## TRECHO DO TEXTO
# # # # # # #

Marcio Barbado Junior
(BDS Labs)
Este é um tutorial prático para instalar no GNU/Linux o modem 3G, modelo MD300, fabricado pela Sony Ericsson para operar em sistemas operacionais proprietários.
Pode-se em certa medida, aproveitar este conteúdo para qualquer combinação entre uma distro e um modem 3G USB, fazendo-se pequenas adaptações nos passos descritos, que são especificamente focados no modem MD300 e em distribuições baseadas em Fedora/Red Hat e Debian.
É possível o utilizar com HSDPA, UMTS, EDGE e GPRS mas o equipamento não oferece suporte para chamadas de voz GSM. Também pode enviar e receber mensagens SMS. Tudo isso é fácil, considerando-se Windows e Mac OS.
Essas situações contudo causam "dores de cabeça" a usuários Linux, e muitos acabam deixando de utilizar o pinguim por não terem seu hardware devidamente reconhecido. Problema recorrente.
O caso é que usuários PJ (ou pessoa jurídica, empresariais) são grandes disseminadores de paradigmas tecnológicos, e o dispositivo da Sony Ericsson representa uma grande barreira à adoção do Linux na medida em que a operadora Claro vem sugerindo a seus clientes "corporativos" a utilização do modem em questão, o que inclusive constitui uma especie de venda casada, já que ao aceitarem a "sugestão", os clientes se vêem obrigados a possuir/adquirir uma licença paga de modo que possam usufruir do equipamento.
A questão toda se resume à constatação de uma estrategia velada, adotada por grandes players do mercado, que acaba por minar a confiabilidade do Linux.
Assim, as presentes linhas objetivam aliviar o incômodo e o desrespeito causado aos usuários do pinguim, e principalmente perseverar na batalha em prol da transparência de códigos E nessa missão, discorrem principalmente sobre
udev
e
wvdial
.
1 Introdução
Utilizou-se para redação destas linhas um sistema Fedora 10 de 64 bits, kernel "2.6.27.5". As adaptações para Debian são citadas sempre que preciso, e com pequenas alterações, o roteiro poderá resolver problemas de outras distribuições Linux que estiverem utilizando outros modems 3G USB.
Apesar do que afirmam alguns especialistas, versões de kernel posteriores à "2.6.19" podem encontrar dificuldades para entender um modem 3G USB
[1].
No Brasil, o MD300 é utilizado principalmente em sistemas operacionais Windows e nesses, é gerenciado por um software proprietário chamado "Wireless Manager", que se instala automaticamente, "espetando-se" o modem.
Bem, a historia é diferente no Linux. O pinguim exigirá que se escreva uma regra de
udev
, e que se configure o
wvdial
para então aceitar e entender o equipamento.

# # # # # # #

## MATERIAL FORNECIDO
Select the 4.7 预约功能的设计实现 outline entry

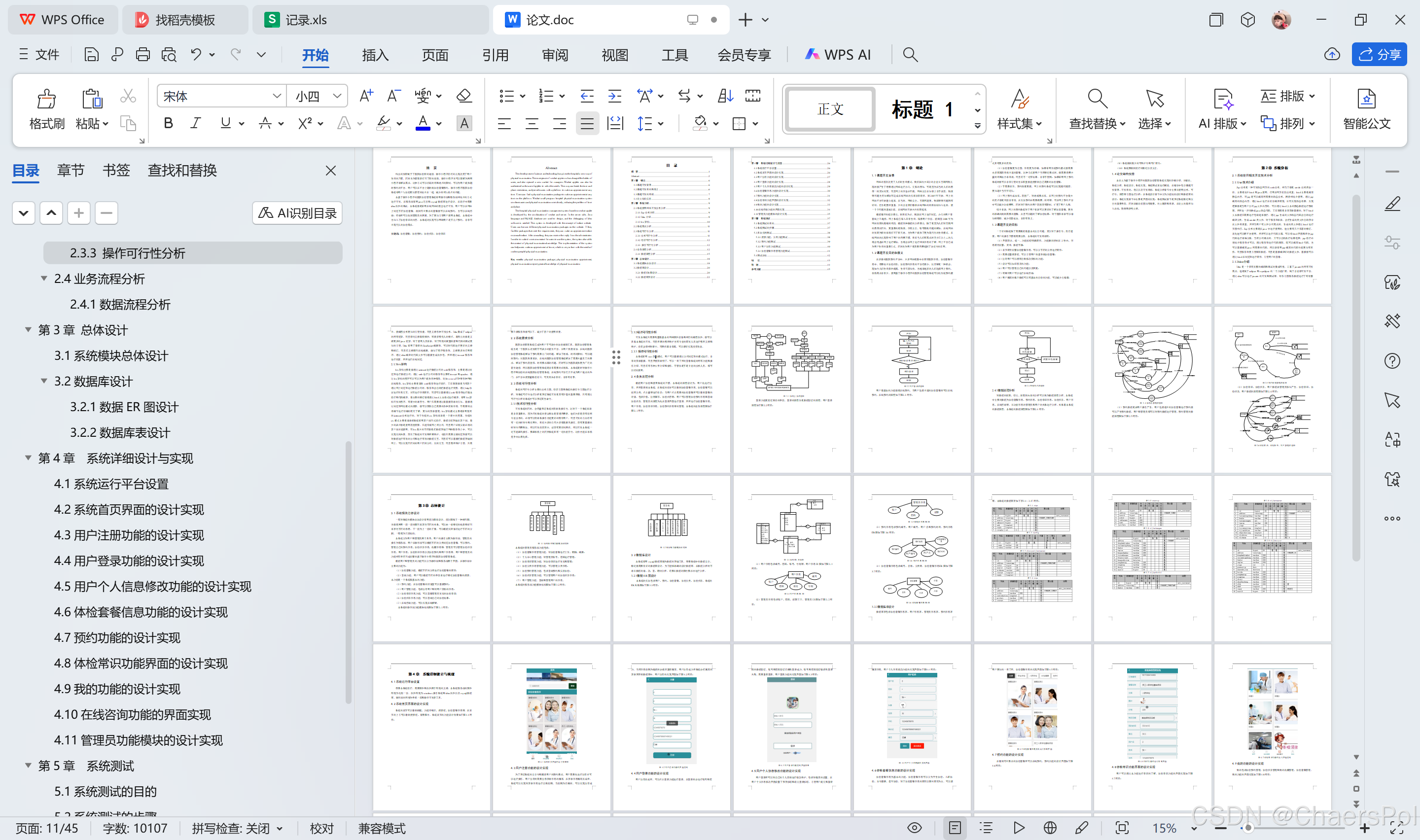tap(117, 637)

# # # # # # #

## SOLICITAÇÃO ESCRITA 1
Liste todas as tecnologias de rede com que, segundo o tutorial sobre o modem MD300, é possível utilizar o equipamento.
## SOLICITAÇÃO ESCRITA 2
De acordo com o tutorial sobre o modem MD300, qual software proprietário gerencia o modem nos sistemas Windows?
## SOLICITAÇÃO ESCRITA 3
Prossiga o tutorial sobre a instalação do modem MD300 no Linux a partir do ponto em que ele termina.

## RESPOSTA ESCRITA 1
HSDPA, UMTS, EDGE e GPRS.

## RESPOSTA ESCRITA 2
O "Wireless Manager", que se instala automaticamente quando se conecta o modem.

## RESPOSTA ESCRITA 3
A regra de
udev
elimina o problema da detecção automática da memória flash presente no equipamento, e ativa o dispositivo
/dev/ACM0
ou seja, o
udev
permitirá que o MD300 seja devidamente reconhecido pelo sistema. O
wvdial
é um discador dial-up inteligente que será utilizado para fazer o modem funcionar com PPP (
daemon pppd
) após ser reconhecido.
É dito "inteligente" pois utiliza algoritmos heurísticos para obter a conexão Algumas vezes, tais algoritmos mais atrapalham do que ajudam.
São mostrados com simplicidade e detalhes, todos os passos necessários para suplantar as barreiras impostas pela Sony Ericsson aos usuários Linux. Tais dificuldades serão combatidas, e a rede da Claro será utilizada sem a necessidade de se conhecer o PIN e/ou o PUK do equipamento. Todavia, faz-se preciso o conhecimento de algumas informações elementares da operadora como o APN e o "número" para o qual ligar por exemplo.
1.1- Medidas preliminares
Caso se esteja utilizando o SELinux -- recomenda-se que sim -- coloque-o provisoriamente em modo permissivo até que o modem esteja funcionando corretamente. Isso é feito no arquivo
/etc/sysconfig/selinux
com a linha:
SELINUX=permissive
Outro ponto a se verificar diz respeito às presenças do
kppp
,
gnome-ppp
,
wvdial
e
minicom
, ferramentas que poderão ser usadas:
$ rpm -q kppp gnome-ppp wvdial minicom
ou:
$ which kppp gnome-ppp wvdial minicom
Caso não estejam presentes, deve-se ao menos realizar a instalação do
wvdial
embora os comandos abaixo instalem as três, que é a recomendação deste tutorial:
# yum install kppp gnome-ppp wvdial minicom
ou:
# apt-get -y install kppp gnome-ppp wvdial minicom
Uma medida a se tomar após as instalações diz respeito à permissão de escrita que os usuários devem possuir em:
/etc/ppp/pap-secrets
e:
/etc/ppp/chap-secrets
que são arquivos utilizados pelo
wvdial
.
O próximo passo é permitir que contas de usuário utilizem o
wvdial
pois o mesmo só pode ser executado pela conta
root
. Isso pode ser feito com o
sudo
, lembrando que o
wvdial
fica costumeiramente em
/usr/bin/wvdial
.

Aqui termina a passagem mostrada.